Exercise requirements: The lines from the one with "Task: Open the 文件 menu" through the last line below are to be copied exactly; no other lines are to be returned.

========================

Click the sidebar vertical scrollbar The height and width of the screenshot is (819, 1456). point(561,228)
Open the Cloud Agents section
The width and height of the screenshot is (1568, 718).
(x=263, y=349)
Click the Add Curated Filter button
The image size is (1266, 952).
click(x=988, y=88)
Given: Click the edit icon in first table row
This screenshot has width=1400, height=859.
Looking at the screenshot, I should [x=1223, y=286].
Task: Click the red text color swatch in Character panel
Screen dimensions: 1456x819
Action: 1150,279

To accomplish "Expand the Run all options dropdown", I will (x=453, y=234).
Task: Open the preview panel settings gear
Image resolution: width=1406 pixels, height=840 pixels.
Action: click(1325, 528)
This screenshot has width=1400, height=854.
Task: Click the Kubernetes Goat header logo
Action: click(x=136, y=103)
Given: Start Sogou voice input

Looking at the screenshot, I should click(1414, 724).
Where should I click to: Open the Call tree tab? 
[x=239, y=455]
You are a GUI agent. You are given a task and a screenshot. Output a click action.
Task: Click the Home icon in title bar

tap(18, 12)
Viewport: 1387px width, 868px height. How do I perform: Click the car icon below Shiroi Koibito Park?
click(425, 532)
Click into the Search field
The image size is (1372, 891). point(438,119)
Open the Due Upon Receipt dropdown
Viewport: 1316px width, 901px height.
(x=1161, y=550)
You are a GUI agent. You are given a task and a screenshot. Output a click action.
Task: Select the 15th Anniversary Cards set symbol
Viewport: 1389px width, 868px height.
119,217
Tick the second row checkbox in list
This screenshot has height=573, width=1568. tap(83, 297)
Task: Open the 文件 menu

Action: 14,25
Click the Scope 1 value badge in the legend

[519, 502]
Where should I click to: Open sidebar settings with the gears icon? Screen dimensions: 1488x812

========================

Answer area:
Task: Open the 文件 menu

Action: 14,25
Click the Scope 1 value badge in the legend

[519, 502]
Where should I click to: Open sidebar settings with the gears icon? Screen dimensions: 1488x812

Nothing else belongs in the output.